** Opening TEXT FOR ANALYSIS block **
Arsenic found in MP groundwater

PRESS TRUST OF INDIA  
NEW DELHI, SEPT 3: Groundwater contamination with arsenic, hitherto believed to be confined to West Bengal (WB), has now been detected in Madhya Pradesh (MP), according to a report that warns that many more states in India could be affected.

Already about five million people in 578 villages of West Bengal are drinking water containing arsenic above 0.05 mg per litre.

About three lakh people are suspected to be suffering from skin lesions due to arsenic contamination. It is a serious public health problem in neighbouring Bangladesh which is considered to be the world's largest arsenic-affected area.

Now a joint team of researchers from Jadhavpur University and Calcutta Medical College, and Public Health Engineering Department (PHED) at Raipur has found arsenic contamination in Koudikasa village in Rajnandgaon district of MP.

"We do not know how many more states in India may have similar arsenic contamination of groundwater," the report by D Chakraborti and colleagues, warns in the journal CurrentScience.

People drinking water from tubewells and dug-wells in the affected areas in Chowki block in Rajnandgaon district suffer from skin lesions caused by arsenic intake, the report says.

The Rajnandgaon district, located in south-east Madhya Pradesh, is an agrarian district with a dense forest and population of 1.5 million.

Most of the villagers in Koudikasa use water from a forest dug-well which contains 0.52 mg of arsenic per litre.

Another PHED tubewell which the villagers were using along with the forest dug-well was found to contain 0.88 mg per litre and was sealed a few months ago.

Preliminary analysis by the team shows Koudikasa was the most affected.
** Closing TEXT FOR ANALYSIS block **
** Opening DATA block **
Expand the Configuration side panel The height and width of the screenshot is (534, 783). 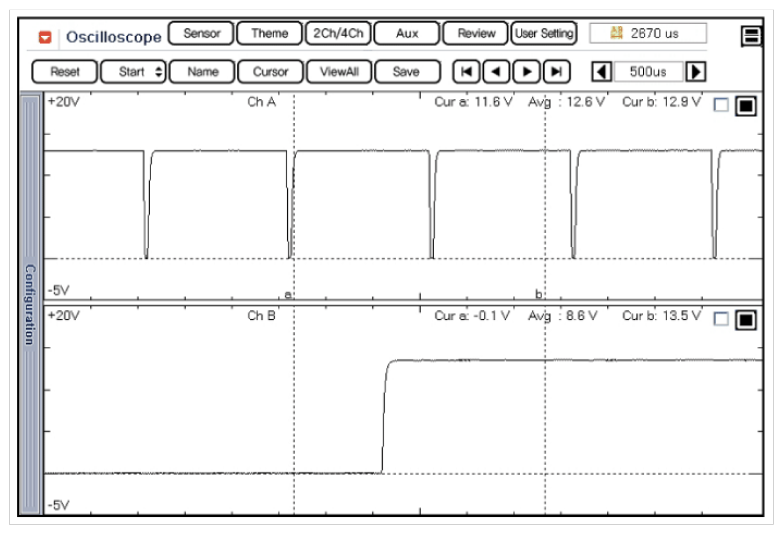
** Closing DATA block **
PROBLEMS TO SOLVE:
A - Answer from the arsenic article:
(i) In how many West Bengal villages are people drinking water with arsenic above 0.05 mg per litre?
(ii) In which village did the joint team find arsenic contamination?
(iii) What arsenic concentration was measured in the PHED tubewell that was sealed?
B - Name every institution that the arsenic article says was part of the joint research team.
The listing has no connection to the arsenic article.

PER-TASK ANSWERS:
A -
(i) 578
(ii) Koudikasa, in Rajnandgaon district
(iii) 0.88 mg per litre

B -
- Jadhavpur University
- Calcutta Medical College
- Public Health Engineering Department (PHED) at Raipur